As regular CFZ-watchers will know, for some time Corinna has been doing a column for Animals & Men and a regular segment on On The Track... particularly about out-of-place birds and rare vagrants. There seem to be more and more bird stories from all over the world hitting the news these days so, to make room for them all - and to give them all equal and worthy coverage - she has set up this new blog to cover all things feathery and Fortean.

Friday, 15 March 2013

BrightSource Keeping Burned Bird Photos Secret


ReWire has reported a number of times on the controversy over possible threats to wildlife from solar power tower facilities that concentrate huge amounts of sunlight on a central boiler.

Now there's a new wrinkle: Solar power tower developer BrightSource Energy tested the effects of their concentrated solar on a number of dead birds as part of their studies of the proposed Hidden Hills solar facility in Inyo County, and the company has since refused to release the photos to the public because they're too inflammatory.

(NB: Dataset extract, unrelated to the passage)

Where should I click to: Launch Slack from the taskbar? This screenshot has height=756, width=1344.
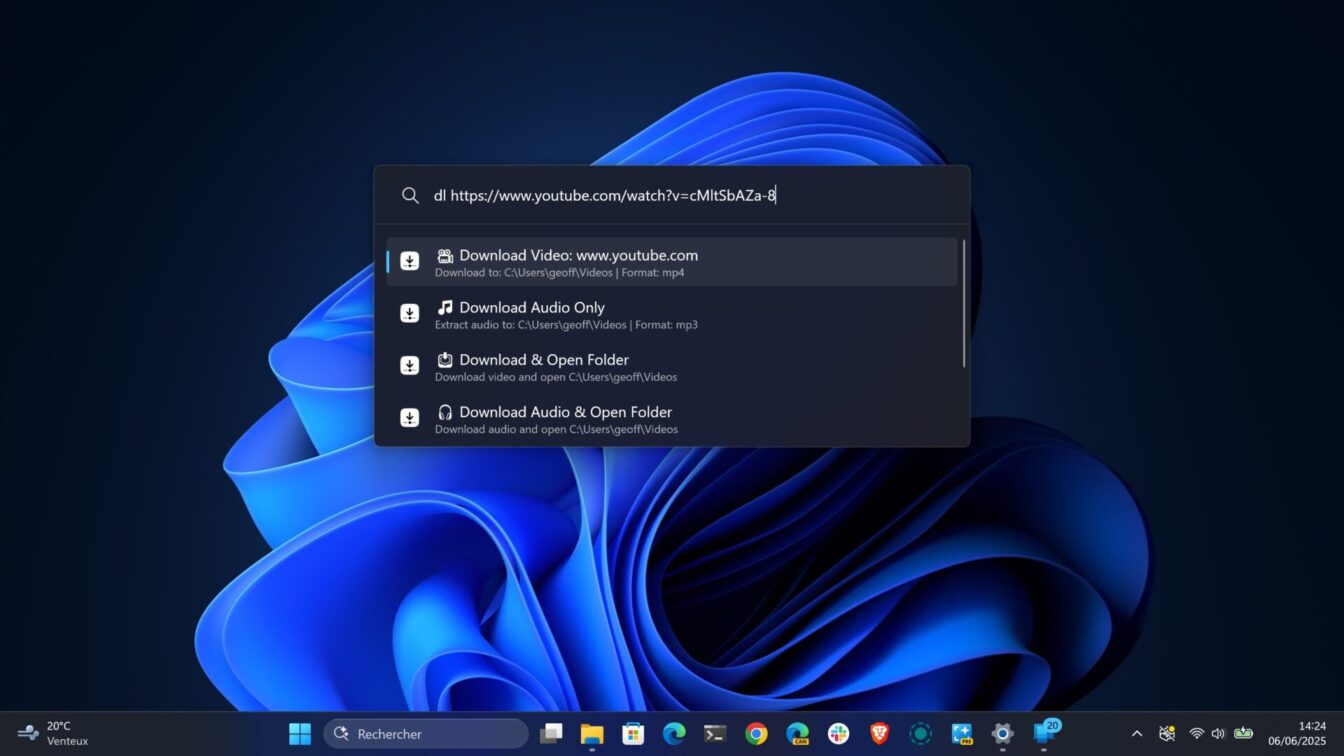tap(837, 734)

The story saw daylight yesterday in a report by David Danelski at the Riverside Press-Enterprise. Danelski, who'd dug through audio recordings of California Energy Commission (CEC) hearings on the Hidden Hills project near Tecopa, noted that CEC officials recessed a public hearing on February 11 so that they could view photos of singed chickens, quail, and pigeons that had been hung near the power tower at a BrightSource facility in Israel.

The birds, which had been euthanized before the test, were exposed to varying levels of concentrated solar power to simulate the effects on live birds flying through the area of "solar flux" near an operating power tower. BrightSource reported that only the highest levels of flux tested resulted in heat damage to feathers. Written descriptions of the damage were provided to CEC staff and intervenors in the Hidden Hills case, but according to Danelski BrightSource balked when the CEC asked to view photographic documentation of the bird carcasses after exposure to the solar flux.